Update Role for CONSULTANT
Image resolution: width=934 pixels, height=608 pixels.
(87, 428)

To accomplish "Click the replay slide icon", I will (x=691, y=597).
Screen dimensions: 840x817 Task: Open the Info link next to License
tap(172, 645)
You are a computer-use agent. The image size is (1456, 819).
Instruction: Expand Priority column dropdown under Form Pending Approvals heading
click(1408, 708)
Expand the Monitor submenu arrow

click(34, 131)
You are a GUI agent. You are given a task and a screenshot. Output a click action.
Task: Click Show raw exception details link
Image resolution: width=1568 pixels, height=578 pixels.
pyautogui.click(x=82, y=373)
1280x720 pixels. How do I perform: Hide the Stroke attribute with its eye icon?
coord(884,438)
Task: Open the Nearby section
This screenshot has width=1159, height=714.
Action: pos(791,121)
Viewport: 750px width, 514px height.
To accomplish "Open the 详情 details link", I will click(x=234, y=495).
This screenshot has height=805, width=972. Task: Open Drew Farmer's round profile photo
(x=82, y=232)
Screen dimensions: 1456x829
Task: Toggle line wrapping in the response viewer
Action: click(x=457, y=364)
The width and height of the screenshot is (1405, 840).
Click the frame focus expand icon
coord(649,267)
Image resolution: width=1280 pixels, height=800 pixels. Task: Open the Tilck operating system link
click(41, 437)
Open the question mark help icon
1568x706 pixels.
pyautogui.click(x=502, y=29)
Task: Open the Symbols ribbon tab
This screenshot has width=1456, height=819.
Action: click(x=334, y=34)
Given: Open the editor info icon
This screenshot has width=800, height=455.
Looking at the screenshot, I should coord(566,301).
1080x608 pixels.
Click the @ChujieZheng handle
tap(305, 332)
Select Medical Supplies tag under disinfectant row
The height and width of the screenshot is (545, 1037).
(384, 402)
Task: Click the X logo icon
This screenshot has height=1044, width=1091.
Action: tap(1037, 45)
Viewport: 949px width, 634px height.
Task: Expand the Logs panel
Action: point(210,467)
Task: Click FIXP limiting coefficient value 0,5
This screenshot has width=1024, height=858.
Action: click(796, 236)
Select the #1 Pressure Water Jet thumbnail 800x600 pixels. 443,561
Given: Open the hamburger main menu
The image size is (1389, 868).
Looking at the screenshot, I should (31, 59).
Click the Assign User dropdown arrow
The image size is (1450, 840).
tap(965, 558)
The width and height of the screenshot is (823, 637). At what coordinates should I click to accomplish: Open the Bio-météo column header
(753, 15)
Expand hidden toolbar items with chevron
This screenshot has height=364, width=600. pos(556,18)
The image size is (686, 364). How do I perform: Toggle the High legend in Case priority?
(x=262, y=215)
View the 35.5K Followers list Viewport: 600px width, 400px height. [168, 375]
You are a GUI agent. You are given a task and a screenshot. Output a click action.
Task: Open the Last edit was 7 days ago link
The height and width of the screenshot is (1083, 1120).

--*--

**What you need to do**
Format the records above as a JSON array of strings, one string per line, and omit the blank lines.

**Final result**
[
  "Update Role for CONSULTANT",
  "Image resolution: width=934 pixels, height=608 pixels.",
  "(87, 428)",
  "To accomplish \"Click the replay slide icon\", I will (x=691, y=597).",
  "Screen dimensions: 840x817 Task: Open the Info link next to License",
  "tap(172, 645)",
  "You are a computer-use agent. The image size is (1456, 819).",
  "Instruction: Expand Priority column dropdown under Form Pending Approvals heading",
  "click(1408, 708)",
  "Expand the Monitor submenu arrow",
  "click(34, 131)",
  "You are a GUI agent. You are given a task and a screenshot. Output a click action.",
  "Task: Click Show raw exception details link",
  "Image resolution: width=1568 pixels, height=578 pixels.",
  "pyautogui.click(x=82, y=373)",
  "1280x720 pixels. How do I perform: Hide the Stroke attribute with its eye icon?",
  "coord(884,438)",
  "Task: Open the Nearby section",
  "This screenshot has width=1159, height=714.",
  "Action: pos(791,121)",
  "Viewport: 750px width, 514px height.",
  "To accomplish \"Open the 详情 details link\", I will click(x=234, y=495).",
  "This screenshot has height=805, width=972. Task: Open Drew Farmer's round profile photo",
  "(x=82, y=232)",
  "Screen dimensions: 1456x829",
  "Task: Toggle line wrapping in the response viewer",
  "Action: click(x=457, y=364)",
  "The width and height of the screenshot is (1405, 840).",
  "Click the frame focus expand icon",
  "coord(649,267)",
  "Image resolution: width=1280 pixels, height=800 pixels. Task: Open the Tilck operating system link",
  "click(41, 437)",
  "Open the question mark help icon",
  "1568x706 pixels.",
  "pyautogui.click(x=502, y=29)",
  "Task: Open the Symbols ribbon tab",
  "This screenshot has width=1456, height=819.",
  "Action: click(x=334, y=34)",
  "Given: Open the editor info icon",
  "This screenshot has width=800, height=455.",
  "Looking at the screenshot, I should coord(566,301).",
  "1080x608 pixels.",
  "Click the @ChujieZheng handle",
  "tap(305, 332)",
  "Select Medical Supplies tag under disinfectant row",
  "The height and width of the screenshot is (545, 1037).",
  "(384, 402)",
  "Task: Click the X logo icon",
  "This screenshot has height=1044, width=1091.",
  "Action: tap(1037, 45)",
  "Viewport: 949px width, 634px height.",
  "Task: Expand the Logs panel",
  "Action: point(210,467)",
  "Task: Click FIXP limiting coefficient value 0,5",
  "This screenshot has width=1024, height=858.",
  "Action: click(796, 236)",
  "Select the #1 Pressure Water Jet thumbnail 800x600 pixels. 443,561",
  "Given: Open the hamburger main menu",
  "The image size is (1389, 868).",
  "Looking at the screenshot, I should (31, 59).",
  "Click the Assign User dropdown arrow",
  "The image size is (1450, 840).",
  "tap(965, 558)",
  "The width and height of the screenshot is (823, 637). At what coordinates should I click to accomplish: Open the Bio-météo column header",
  "(753, 15)",
  "Expand hidden toolbar items with chevron",
  "This screenshot has height=364, width=600. pos(556,18)",
  "The image size is (686, 364). How do I perform: Toggle the High legend in Case priority?",
  "(x=262, y=215)",
  "View the 35.5K Followers list Viewport: 600px width, 400px height. [168, 375]",
  "You are a GUI agent. You are given a task and a screenshot. Output a click action.",
  "Task: Open the Last edit was 7 days ago link",
  "The height and width of the screenshot is (1083, 1120)."
]